Sarcopenia: Your Limited Opportunity to get Stronger

Strength gains need to be made by 65 years old… or else it might be too late.

I don’t think this is a commonly understood fact about life, but you have a limited window of opportunity to put on muscle. You may be thinking – “There’s nothing wrong with my body the way it is, Sarah. I like the way I look.” Or, “I don’t need to be muscular.”

Unfortunately, if you’re thinking that, you might be missing the point. It’s not about “how you look.” It’s about what’s supporting your skeletal system to move you around in life and get the job done.

Muscles are functional.

A couple of days ago, I came across this interesting picture.

It’s great that he’s now a body builder, but what interested me was the timeline included.

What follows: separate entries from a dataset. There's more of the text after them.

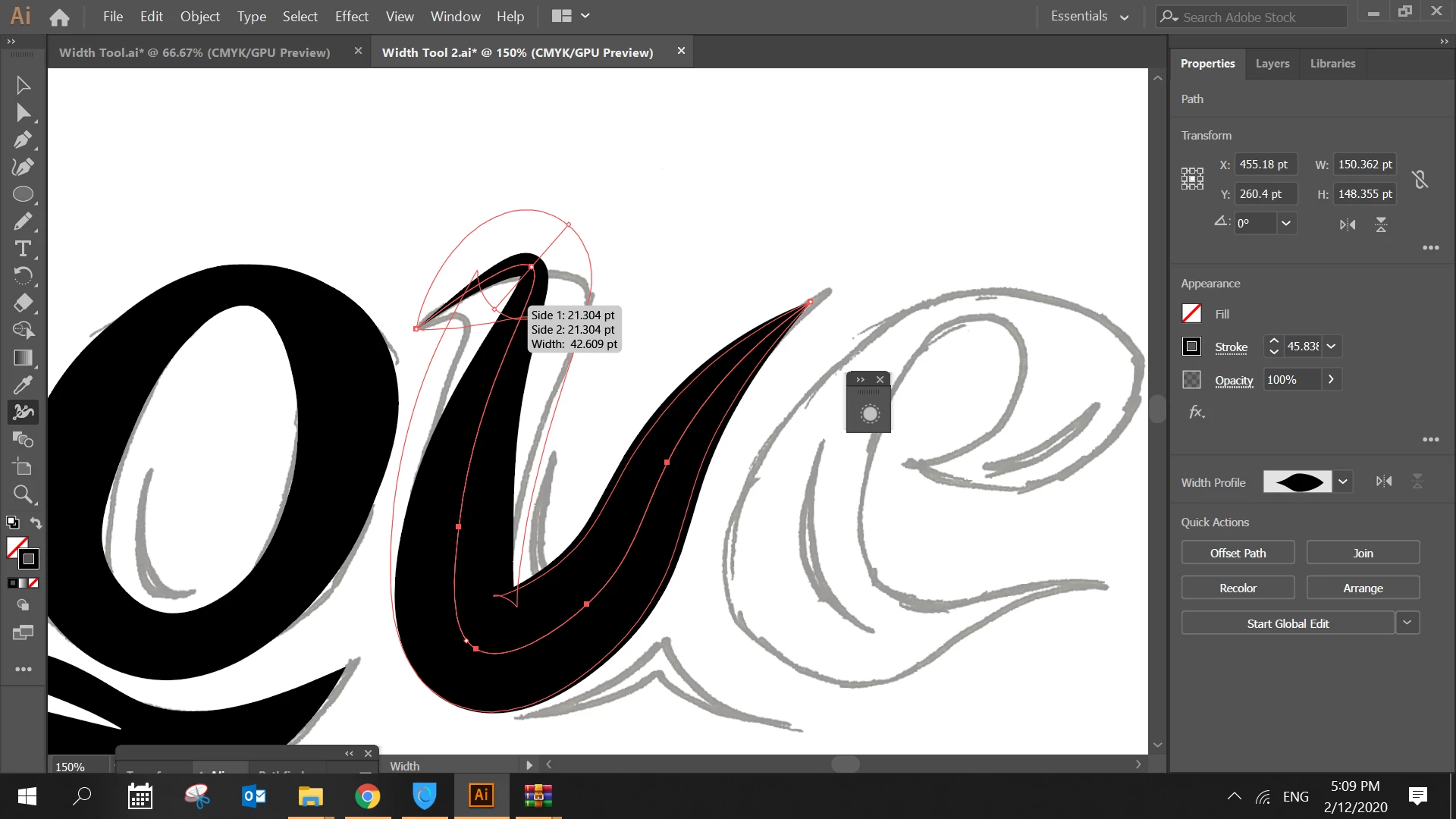Click the Start Global Edit button
1456x819 pixels.
[x=1287, y=623]
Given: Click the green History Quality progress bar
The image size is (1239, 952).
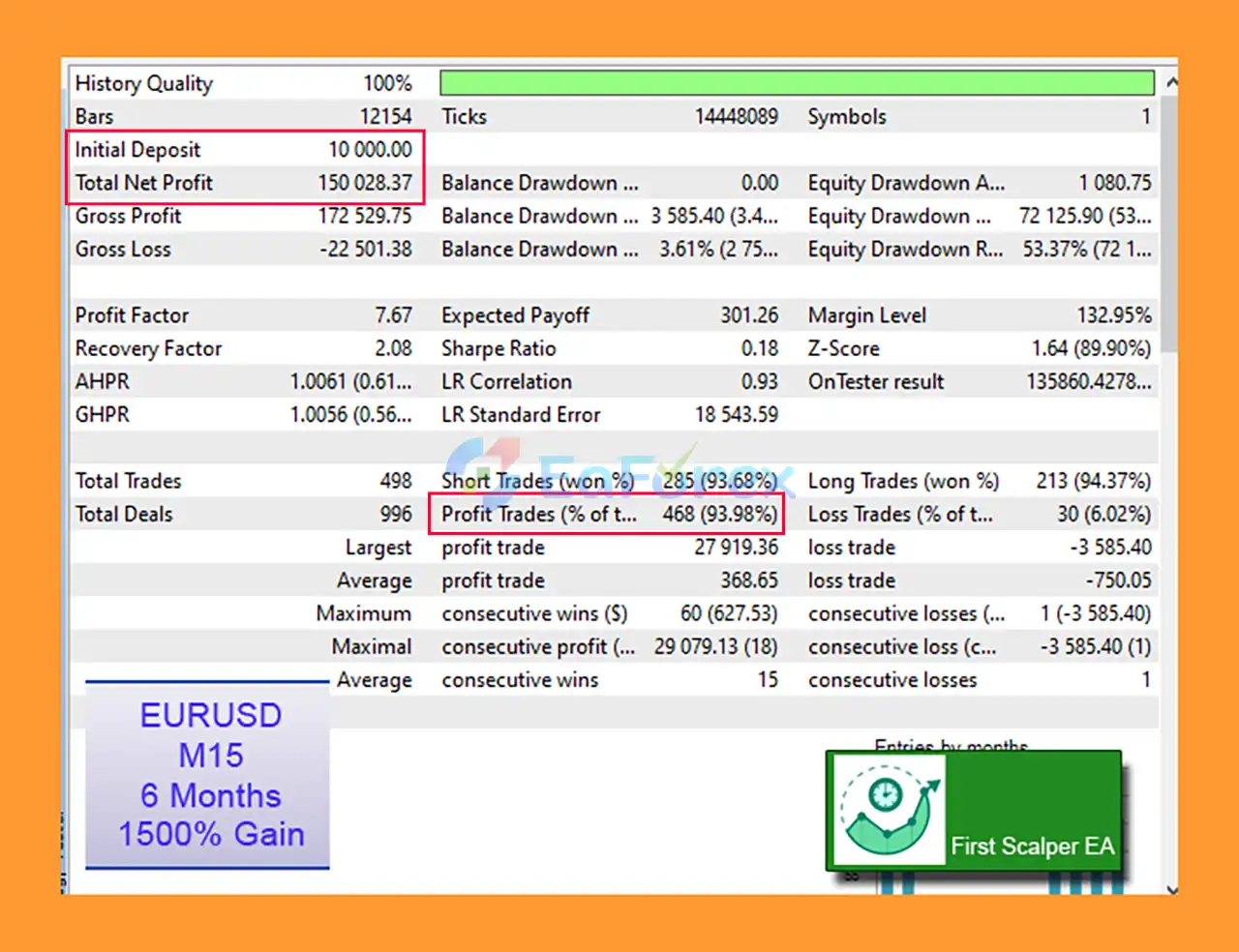Looking at the screenshot, I should click(796, 83).
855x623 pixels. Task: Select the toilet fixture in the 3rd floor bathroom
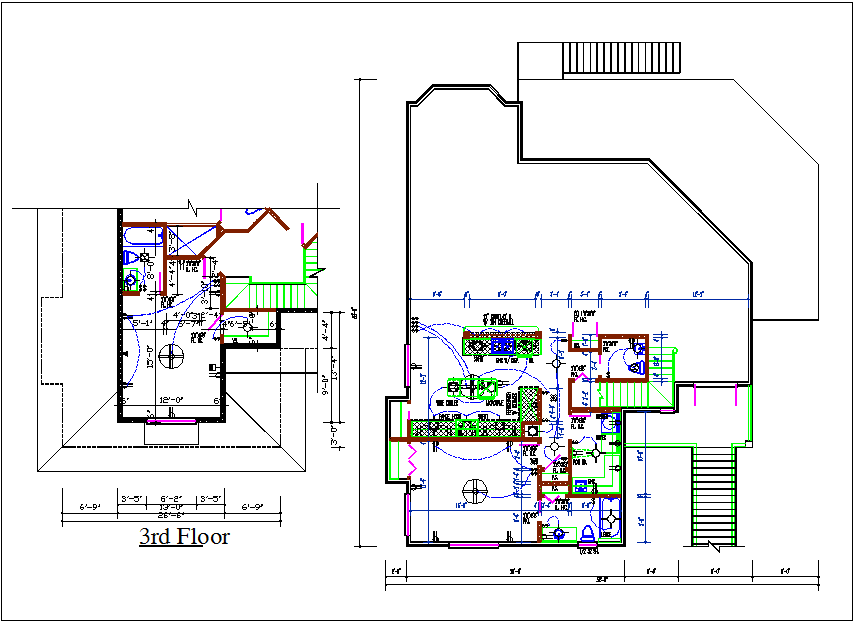[128, 259]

Notice, he put on most of his muscle before the age of 65. From that point on he seems to maintain his muscle, but he is no longer “building muscle.”

Sarcopenia: The muscle wasting that comes with age.

This is a truth for most people. Aging brings many wonderful things, but one of these things is the ceasing ability to put on NEW muscle after 65-70 years old. At this point in your life, you take whatever muscle you’ve accumulated and have two options:

  1. Maintain your muscle by continuing to lead an active lifestyle or working out.
  2. Lose your muscle slowly overtime from lack of use.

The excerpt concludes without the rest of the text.